Items from a data source:
----

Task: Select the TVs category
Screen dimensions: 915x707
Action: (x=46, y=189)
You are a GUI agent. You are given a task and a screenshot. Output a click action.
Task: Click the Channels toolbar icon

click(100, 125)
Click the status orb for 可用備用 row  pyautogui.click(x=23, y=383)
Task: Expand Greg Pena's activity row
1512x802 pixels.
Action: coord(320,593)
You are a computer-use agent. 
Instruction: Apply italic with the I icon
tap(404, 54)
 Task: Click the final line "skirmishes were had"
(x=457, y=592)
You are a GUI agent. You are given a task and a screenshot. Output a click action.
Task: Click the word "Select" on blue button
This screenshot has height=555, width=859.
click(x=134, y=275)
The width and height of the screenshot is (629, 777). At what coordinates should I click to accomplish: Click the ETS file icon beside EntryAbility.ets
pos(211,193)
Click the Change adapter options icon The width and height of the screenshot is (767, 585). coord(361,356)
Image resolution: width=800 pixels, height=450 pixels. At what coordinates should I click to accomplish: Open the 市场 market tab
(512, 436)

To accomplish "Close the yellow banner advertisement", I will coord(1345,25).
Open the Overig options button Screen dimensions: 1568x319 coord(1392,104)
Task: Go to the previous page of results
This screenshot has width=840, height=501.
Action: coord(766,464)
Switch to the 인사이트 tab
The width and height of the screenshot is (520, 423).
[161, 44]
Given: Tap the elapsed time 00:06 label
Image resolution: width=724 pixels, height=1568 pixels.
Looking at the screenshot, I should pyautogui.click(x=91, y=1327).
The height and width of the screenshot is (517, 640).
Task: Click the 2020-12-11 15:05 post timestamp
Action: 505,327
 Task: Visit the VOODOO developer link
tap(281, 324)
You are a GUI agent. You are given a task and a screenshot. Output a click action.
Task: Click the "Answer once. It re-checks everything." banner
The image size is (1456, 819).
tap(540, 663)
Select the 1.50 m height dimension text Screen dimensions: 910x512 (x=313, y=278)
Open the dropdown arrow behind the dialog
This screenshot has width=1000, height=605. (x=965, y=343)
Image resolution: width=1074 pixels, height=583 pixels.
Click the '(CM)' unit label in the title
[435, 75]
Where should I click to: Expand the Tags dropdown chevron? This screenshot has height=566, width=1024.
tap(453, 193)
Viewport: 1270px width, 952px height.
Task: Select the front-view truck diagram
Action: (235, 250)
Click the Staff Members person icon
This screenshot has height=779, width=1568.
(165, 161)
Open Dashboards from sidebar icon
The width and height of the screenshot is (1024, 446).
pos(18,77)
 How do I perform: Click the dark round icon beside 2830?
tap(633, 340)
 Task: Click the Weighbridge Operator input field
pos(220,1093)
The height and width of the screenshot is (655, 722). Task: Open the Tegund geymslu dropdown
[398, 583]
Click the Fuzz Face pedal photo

----

§ Problem statement: Whenever the word "button" shows up in a line of the entries, copy that line.

§ Answer for the task:
Task: Click the word "Select" on blue button
Open the Overig options button Screen dimensions: 1568x319 coord(1392,104)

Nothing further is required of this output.